I've never really been one for the gym and would much
rather exercise at home on my own to be honest. It’s my thing I do to switch
off and relax and I love it. When the
show started to get busy, I was struggling a little to find time to exercise,
and I wasn't happy with my tummy or bum, but I came across the Pilates 10
minutes solutions dvd, and it’s actually given me exactly what I wanted. I
really think those dvds are an amazing idea, as everybody can find 10 minutes a
day. And you can choose to work on different areas of the body each evening. I
just happen to love the abs work. But the leg and bum workout is quite brutal
haha.
At the moment I’m managing to keep my weight at a weight
that I’m happy with. But I think that’s because I’m too busy most of the time
to pig out. I’m not currently on a diet, but I have struggled with my weight in
the past, and whenever I need to loose weight I always go on a high protein
diet. I lost a stone before on the Dukan diet, and I think it’s a very good,
easy to follow diet. Once you reach your target weight you can go back to
normal, sensible eating, with just one protein only day a week. Much healthier
than the Atkins, which I also lost a lot on once. You can also have dairy on
the Dukan, so it’s less restrictive. I still stick to having oatbran a lot now,
and muller lights, as I had them a lot on the Dukan. I know some people don’t
rate high protein diets, but I think it’s down to the individual.
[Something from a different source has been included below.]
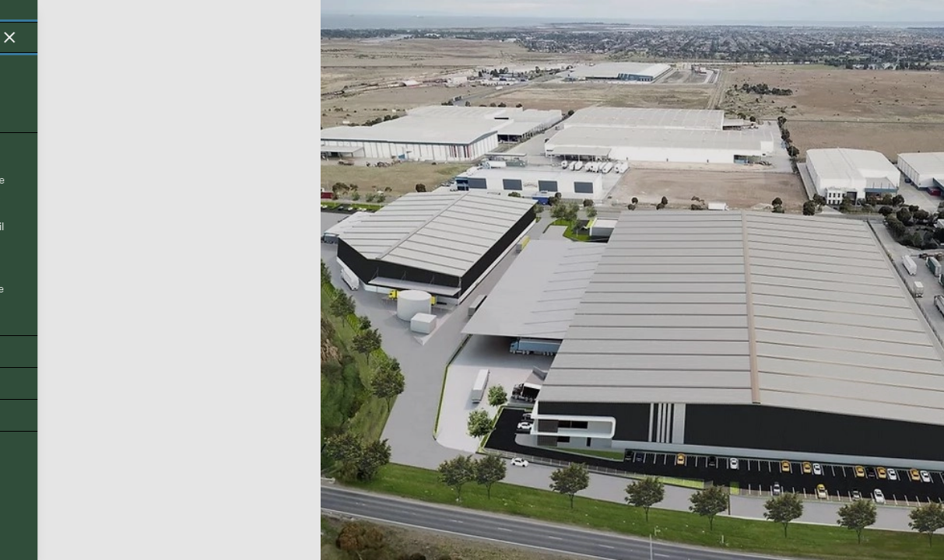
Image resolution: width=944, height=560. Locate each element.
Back (40, 521)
And I feel my
best when I’m eating a lot of protein.
I do take effico tonic if I’m run down, but I think the wheat grass shots make me feel great. There’s always some debate about their
benefits, and whether they actually work. But I feel that they do, for me.
I don’t think anybody is ever truly happy with their
body. And even though I’m at the most comfortable weight I’ve ever been, I
definitely wouldn’t say I’m 100% happy. I have good and bad days, and days
where water retention gets me down. And you think “how can I possibly be 3
pounds heavier than yesterday!!!!!”
I also think majority of us don’t see ourselves as others
do. I feel different at different points in the months, and have days where I
feel really uncomfortable and bloated, but to others, we just look the same
really.
Having danced my whole life, I’ve had to keep a close eye
on my weight, and if I were brutally honest…do I think I’m a bit obsessed with
it. Probably. I know I am prone to not being aware when I have lost too much,
but at least I can see that now and be wary of it.
And although I don’t think I’ll ever be completely happy
with myself, I have worked hard to be, at least accepting of what I’ve been
given. Which thank the lord is a healthy, functioning body.